Detalhes bibliográficos
Ano de defesa: 2021
Autor(a) principal: Pooch, Eduardo Henrique Pais lattes
Orientador(a): Barros, Rodrigo Coelho lattes
Banca de defesa: Não Informado pela instituição
Tipo de documento: Dissertação
Tipo de acesso: Acesso aberto
Idioma: eng
Instituição de defesa: Pontifícia Universidade Católica do Rio Grande do Sul
Programa de Pós-Graduação: Programa de Pós-Graduação em Ciência da Computação
Departamento: Escola Politécnica
País: Brasil
Palavras-chave em Português:
Palavras-chave em Inglês:
Área do conhecimento CNPq:
Link de acesso: http://tede2.pucrs.br/tede2/handle/tede/9790
Resumo: Radiografias são exames primários para a avaliação das condições do tórax.
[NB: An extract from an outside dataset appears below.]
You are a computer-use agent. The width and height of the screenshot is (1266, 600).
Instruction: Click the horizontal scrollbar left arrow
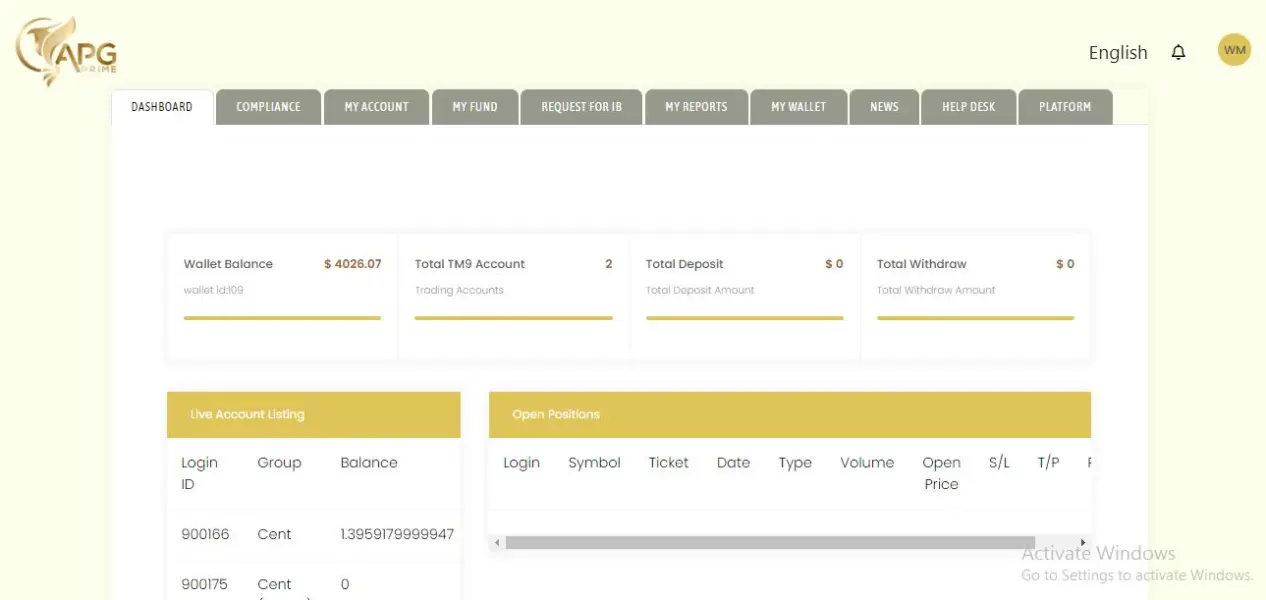(x=496, y=542)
Na prática clínica, vem se popularizando a utilização de abordagens de aprendizado profundo para apoiar radiologistas no processo de tomada de decisão visando aumentar a acurácia diagnóstica. Para dar suporte adequado aos radiologistas, é insuficiente um modelo que simplesmente infere um rótulo diagnóstico. Idealmente, o modelo deve fornecer mais informações para apoiar o resultado da classificação, como a localização espacial do achado radiológico. Para treinar adequadamente modelos de aprendizado profundo, geralmente é necessário utilizar muitos dados anotados. Há uma grande quantidade de imagens de radiografias de tórax disponíveis publicamente, anotadas de acordo com a presença de achados radiológicos, mas poucas contêm uma anotação com a localização desses achados. O objetivo deste trabalho é utilizar a quantia limitada de dados anotados e a vasta quantia de dados não anotados para melhorar o desempenho de métodos de localização automática de patologias em radiografias de tórax. Identificamos o estado-da-arte de métodos semi-supervisionados e avaliamos seu desempenho em um cenário de classificação. Em seguida, estendemos o melhor método, Mean Teacher, para realizar a tarefa de localização em um framework de aprendizado de múltiplas instâncias, introduzindo nosso método C-MIL. Nesse paradigma, existem dois tipos de rótulos: um rótulo geral que é conhecido, e um rótulo mais específico e desconhecido mas que é relacionado ao conhecido, no caso, a presença de patologia e sua localização. Os resultados mostram melhorias na aplicação de regularização de consistência em um cenário de localização por meio de aprendizado de múltiplas instâncias e demonstram que os métodos de aprendizado semi-supervisionado são promissores para o avanço do desempenho de métodos de localização automática de patologias em imagens médicas.